Originally published April 1996

Mike Greer

Marketing Manager
Spin-Cast Plastics, Inc., South Bend, IN

Although the term rotational molding is unfamiliar to many, the products produced by the process are visible and familiar in a wide variety of everyday settings. Rotational molding (also called rotomolding) enables manufacturers to produce medium- to large-scale hollow plastic components ranging from 6-in.-diam containers to 20,000-gal tanks.

Recent applications of rotational molding in the medical device field include squeeze-bulb-type ear syringes, dental chairs, cases
for resuscitators, medical carts, foam-filled tubs, and biomedical
agitator tanks.

Rotational molding begins with a mold, a charge of resin, and a molding machine. A mold is mounted to an arm of a rotomolding machine and charged with raw material, which may be either in liquid form (such as a polyvinyl chloride plastisol) or in a dry, pulverized powder form (such as a polycarbonate).

Equipment. Rotomolding machines are classified into five categories: clamshell, independent cart, rock-'n'-roll, shuttle, and turret. Each of these offers processors an alternative manufacturing technology. Rotomolding machines may use a single arm, or may have three or four arms. The arms serve two functions: to rotate the molds on both axes in order to distribute the resin evenly and consistently along the mold surfaces, and to move the molds into one of the three stations of the machine--the oven, the cooling chamber, or the product loading and unloading station. The latest generation of equipment features onboard computers that control the arm rotation sequence, cycle time, oven temperature, and the internal and external cooling apparatus for the molds.

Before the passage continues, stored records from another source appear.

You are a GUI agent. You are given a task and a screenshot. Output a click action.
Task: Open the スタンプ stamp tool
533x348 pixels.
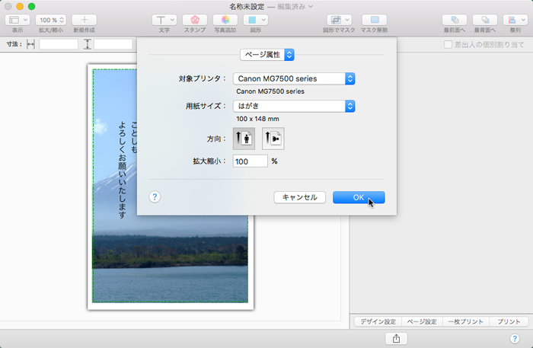[x=195, y=20]
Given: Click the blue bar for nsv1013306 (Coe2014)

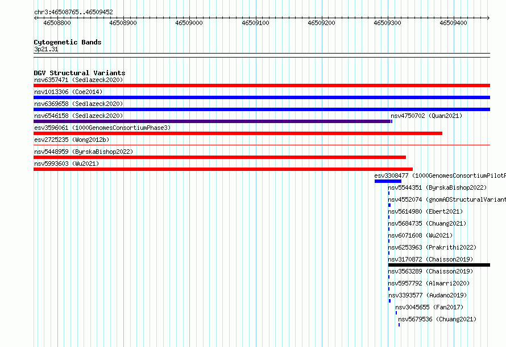Looking at the screenshot, I should coord(262,97).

Molds may be fabricated of aluminum, steel, or stainless steel; electroformed from nickel; or cast from aluminum. Factors that determine what type of mold to use include the product's design, function, and aesthetics as well as the cost/benefit ratio of the mold's anticipated annual usage. Regardless of their material, all rotational molds are female cavities that do not require an inner core, similar to those used in blow molding. Unlike blow molding, however, rotomolding does not generate high pressures, and the molds used for the process therefore require only a minimum of cavity support and structure.

In rotational molding, molds act as vehicles for transferring heat to the resin, establishing the shape to be formed, and providing a cavity in which to cool the material. Compared to the molds used in injection or blow molding, those used in rotomolding are both inexpensive and quick to produce; typical lead time for production of a cast aluminum rotomold is 10 to 12 weeks.

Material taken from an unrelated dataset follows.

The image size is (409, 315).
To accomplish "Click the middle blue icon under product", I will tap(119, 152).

A well-designed and properly specified mold is a key element in the successful rotomolding of a product. In fact, where other processes would require multiple molds, a properly designed rotomold can enable manufacturers to use a single tool for producing multiple parts as well as multiple-wall and multiple-layer products.

Materials. Although the number of materials suitable for rotomolding is limited compared with other molding processes, the resins that can be used still offer the medical device designer a wide range of capabilities. Acceptable resins include low-density polyethylene, high-density polyethylene, polyvinyl chloride, ethylene vinyl acetate copolymer, nylon 6, nylon 12, polycarbonate, and polypropylene. The density and melt index of these materials vary according to type as well as from vendor to vendor, but all are in an acceptable range for use in rotomolding.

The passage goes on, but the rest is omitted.